We demonstrate our general framework in Fig. 1, enabling us to quantify the extent to which information on the network can be exploited and the likelihood of individuals being identified by their neighbors. We apply our percolation theory approach on three examples of real-world anonymous networks: (i) a network of transactions from a blockchain-based cryptocurrency [31], (ii) a network of interactions related to illegal activities via the dark web [32], and (iii) a political conspiracy network [18]. In all three of these networks, the question of anonymity is very important: cryptocurrencies and the dark-web are often used by criminal organizations [20, 3335], whereas conspirators depend on not being uncovered in order to avoid criminal charges.

Figure 1
figure 1

Giant Component and deanonymization. (a) Illustration of an anonymous network where the observed layer (blue) represents the network of interactions between anonymous actors; while the deanonmyizable layer (pink) is the subset of interactions where individuals have knowledge about their neighbors that an investigator could exploit. Theoretically, based on the observed network an investigator who knows the identity of node A could use this information to obtain the identity of node E by first determining the identity of one intermediate node (D). However, in practice, based on the deanonymizable layer the investigator would need two intermediate nodes (F and D) to identify node E since D did not reveal their identity to A in their interaction. (b) Demonstration of the process through which deanonymization could occur. In the initial network (i) no users are known. In (ii) after investigators successfully identify node A, this node is marked green meaning it is known and investigators can then use information from node A to try and traverse the network. Initially all links are unknown and thus marked red. Green links represent links where users have provided information about the neighbor at the other end and green nodes are identified nodes. In (iii) node B is successfully identified through information obtained via a link from node A. Next, in (iv) node B provides information about node C, who is also shown as identified in subplot (v). Finally, node C provides information leading to the identification of node D in (vi)

2 Theoretical framework

As explained above, we seek to understand how investigators could leverage identifying information exchanged between interacting parties to uncover specific individuals. Nonetheless, in some cases, an individual may not have any identifiable information about the party with whom they interacted via a link in the network. In this sense, one could consider such a link ‘failed’ in the sense that no deanonymization can be carried out via that link. Thus, the probability of links exchanging identifying information can be mapped to the link-occupation probability p from percolation theory [3640]. In percolation theory, a key quantity of interest is the fractional size of the largest connected component (giant component) S as a function of p. In the context of anonymity, the giant component represents the set of nodes that could all be revealed (given sufficient time and effort) if one of them is discovered. Furthermore, the value of p where S grows to a macroscopic size, typically referred to as the critical point \(p_{c}\) [38], can serve as a simple measure for estimating whether a network is likely to allow for deanonymization or not.

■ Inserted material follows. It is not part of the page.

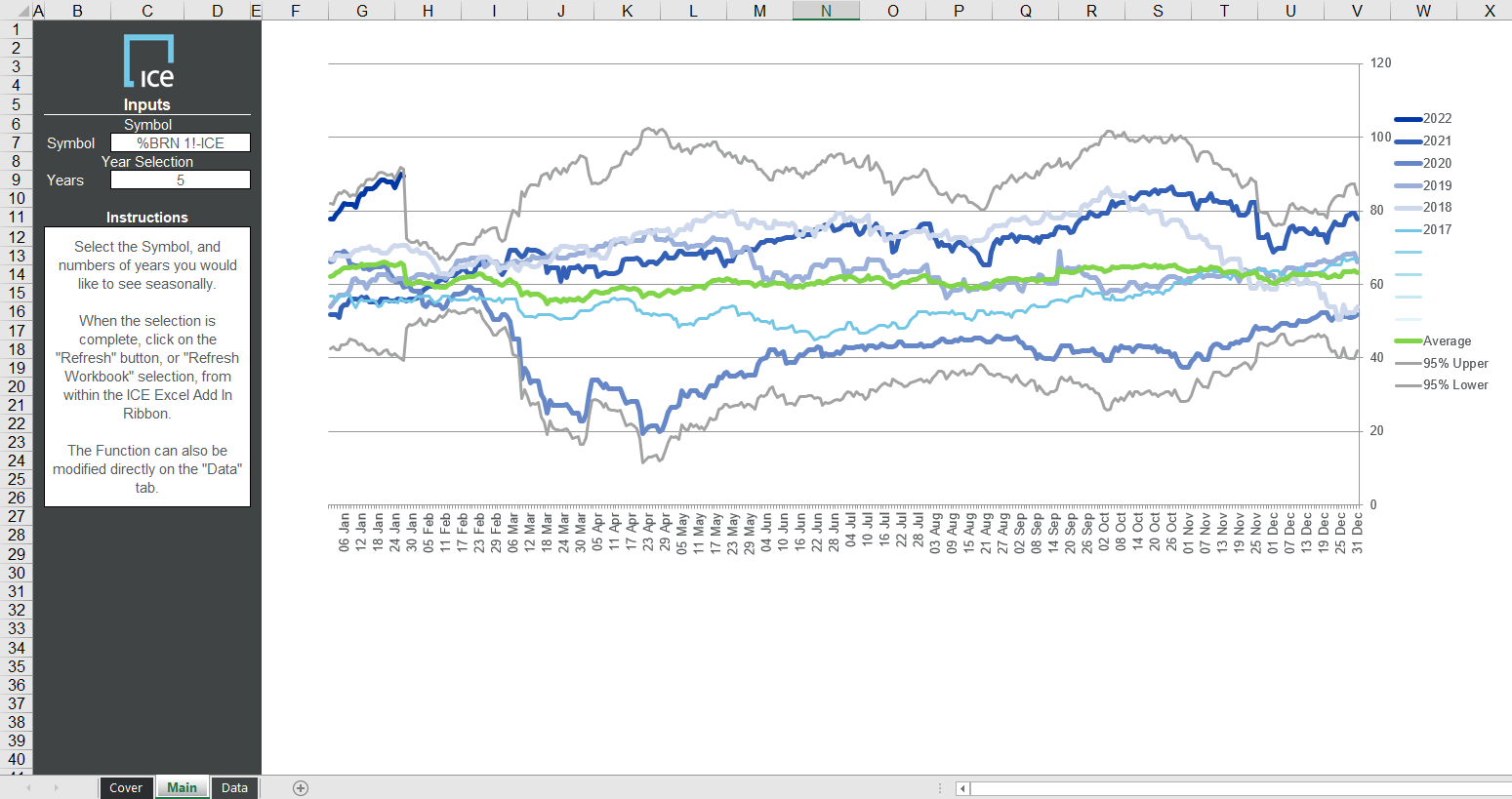Image resolution: width=1512 pixels, height=799 pixels.
Task: Select the Symbol input showing %BRN 1!-ICE
Action: 181,142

Similarly, for smaller connected components, each component is a set of nodes where if any one of them is deanonymized, then the rest of the set could (with sufficient effort) also be identified. Therefore the total number of components, \(n_{\mathrm{comp}}\), represents the minimal number of source nodes (in distinct components) that need to be identified independently in order to deanonymize the entire network. Similarly if one has a set of source nodes \(n_{1,2,\ldots,k}\) each in a different component, then the total number of nodes that can be identified is the sum of all k separate components \(T_{S}=|S_{1}|+|S_{2}|+\cdots+|S_{k}|\), where \(T_{S}\) is the total number of nodes that can be identified (see Fig. S2). As we show, in our datasets at a practical level, the small components tend to be of insignificant size compared to the giant component for all values of \(p>0\) (Fig. S3). For example, the giant component S captures approximately 99.9% of the nodes for the Blockchain network, 100% of the nodes for the Dark Web network, and 76.5% of the nodes for the Conspiracy network. Also the small components are only connected to a limited number of other nodes, and thus are less valuable for investigators.

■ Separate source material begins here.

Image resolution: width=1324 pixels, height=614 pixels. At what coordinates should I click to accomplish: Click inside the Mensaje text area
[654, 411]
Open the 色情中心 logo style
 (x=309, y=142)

A key aspect of deanonymization is the effort required to deanonymize a particular node, which is reflected in the actual number of interrogations that an investigator must carry out to deanonymize a target node, given the identity of some source node or nodes. For example, it is possible that investigators might identify one dark web user posting large amounts of illicit content or a specific account participating in suspicious transactions on the Blockchain. The investigators could begin by seeking information from an identified source node about her neighbors and then moving on to the neighbors’ neighbors and so on along the shortest path, until reaching the desired node of interest. The minimum number of individuals that must be identified to reach the desired node is thus the shortest path length, l, from the source node(s) to the target node. This reflects a measure of effort since each individual that must be identified along the path will require dedication of resources for monitoring, questioning, etc.

Lastly, we generalize the above shortest path measure to include the fact that some individuals along the shortest path will not have or supply identifying information on all of their neighbors. Therefore, we propose a greedy algorithm, described later, where the investigators first interrogate the nodes along the initial shortest path from their source node(s) to the target and then update to the next (new) shortest path if the investigation reaches a dead end i.e., a link where the node on the other end cannot be identified. We define the number of steps along the paths using this greedy algorithm as \(\ell _{\mathrm{actual}}\) as it approximates what could be a possible ‘actual’ number of inquiries needed to reach a specific node given that investigators do not know in advance which links are useful and which will ultimately lead to a dead end. These and other relevant measures from percolation theory are described in Table 1.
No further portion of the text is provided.